KUTIPAN HALAMAN:
_ _ _ _
Jumlah dan Syarat Ḥakam

Dalam ilmu fiqh dikenal istilah “ḥakamain” (dua ḥakam) dalam kata bentuk tasniyah, guna menunjuk jumlah ḥakam dalam perkara shiqāq. Hal ini dapat dipahami jika kita menelaah anak kalimat “ḥakaman min ahliha wa ḥakaman min ahlihi” dalam surat an-Nisa’ ayat 35. Berdasarkan surat an-Nisa’ ayat 35 jumlah ḥakam setidak-tidaknya dua orang. Dalam Undang-undang No. 50 Tahun 2009 masalah jumlah ḥakam diatur dalam pasal 76 ayat (2): ...dapat mengangkat seorang ḥakam atau lebih dari keluarga masing-masing pihak ataupun orang lain untuk menjadi ḥakam. Dengan demikian, jumlah ḥakam minimal 2 (dua) orang, seorang dari masing-masing pihak atau pihak lain, atau lebih sehingga terdapat perbedaan dengan pendapat ahli fiqh.
Secara historis, jumlah ḥakam memang bisa satu, bisa juga lebih,[1] yakni ḥakam secara umum tidak khusus dalam masalah perkawinan. Nabi Muhammad pernah menjadi ḥakam dalam kasus “Hajar Aswad”[2] seorang diri dan ada hadits takririyah[3] dalam kasus Abu Syuraih yang menunjukkan tentang ḥakam Abu Syuraih yang biasa memutus sengketa.
_ _ _ _
DATA TERKUMPUL:
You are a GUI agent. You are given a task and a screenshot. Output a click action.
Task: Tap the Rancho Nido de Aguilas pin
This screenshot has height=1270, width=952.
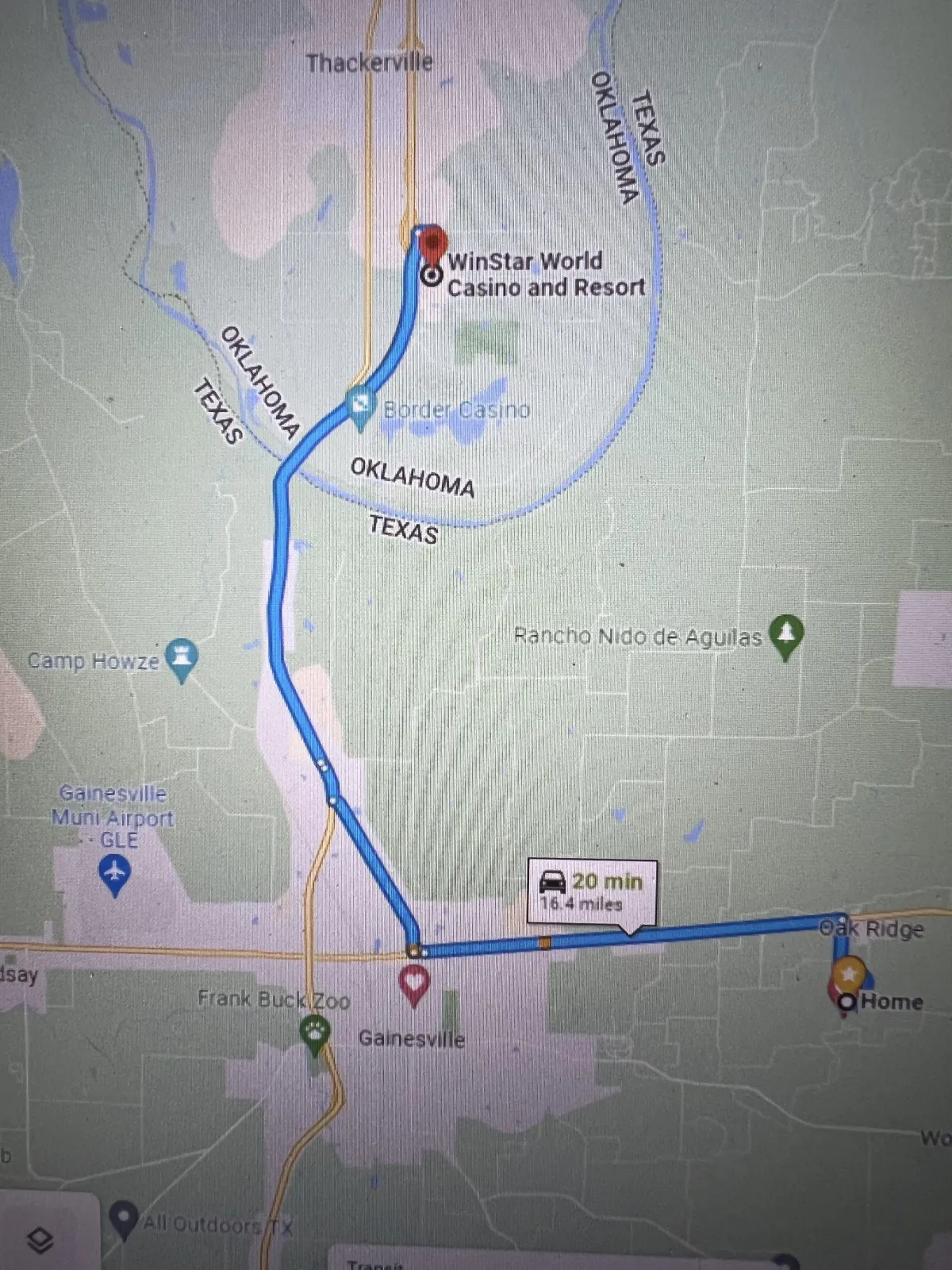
_ _ _ _
DAFTAR TUGAS:
1. Jawab pertanyaan berikut berdasarkan teks tentang jumlah ḥakam:
(a) Pasal dan ayat berapa dalam Undang-undang No. 50 Tahun 2009 yang mengatur jumlah ḥakam?
(b) Dalam kasus apa Nabi Muhammad menjadi ḥakam seorang diri?
(c) Hadits jenis apa yang disebut dalam kasus Abu Syuraih?
2. Tuliskan ulang bagian teks tentang jumlah ḥakam tanpa perubahan, dari "Dalam ilmu fiqh" sampai "pendapat ahli fiqh.".

JAWABAN TERTULIS:
1.
(a) Pasal 76 ayat (2).
(b) Kasus "Hajar Aswad".
(c) Hadits takririyah.

2.
Dalam ilmu fiqh dikenal istilah “ḥakamain” (dua ḥakam) dalam kata bentuk tasniyah, guna menunjuk jumlah ḥakam dalam perkara shiqāq. Hal ini dapat dipahami jika kita menelaah anak kalimat “ḥakaman min ahliha wa ḥakaman min ahlihi” dalam surat an-Nisa’ ayat 35. Berdasarkan surat an-Nisa’ ayat 35 jumlah ḥakam setidak-tidaknya dua orang. Dalam Undang-undang No. 50 Tahun 2009 masalah jumlah ḥakam diatur dalam pasal 76 ayat (2): ...dapat mengangkat seorang ḥakam atau lebih dari keluarga masing-masing pihak ataupun orang lain untuk menjadi ḥakam. Dengan demikian, jumlah ḥakam minimal 2 (dua) orang, seorang dari masing-masing pihak atau pihak lain, atau lebih sehingga terdapat perbedaan dengan pendapat ahli fiqh.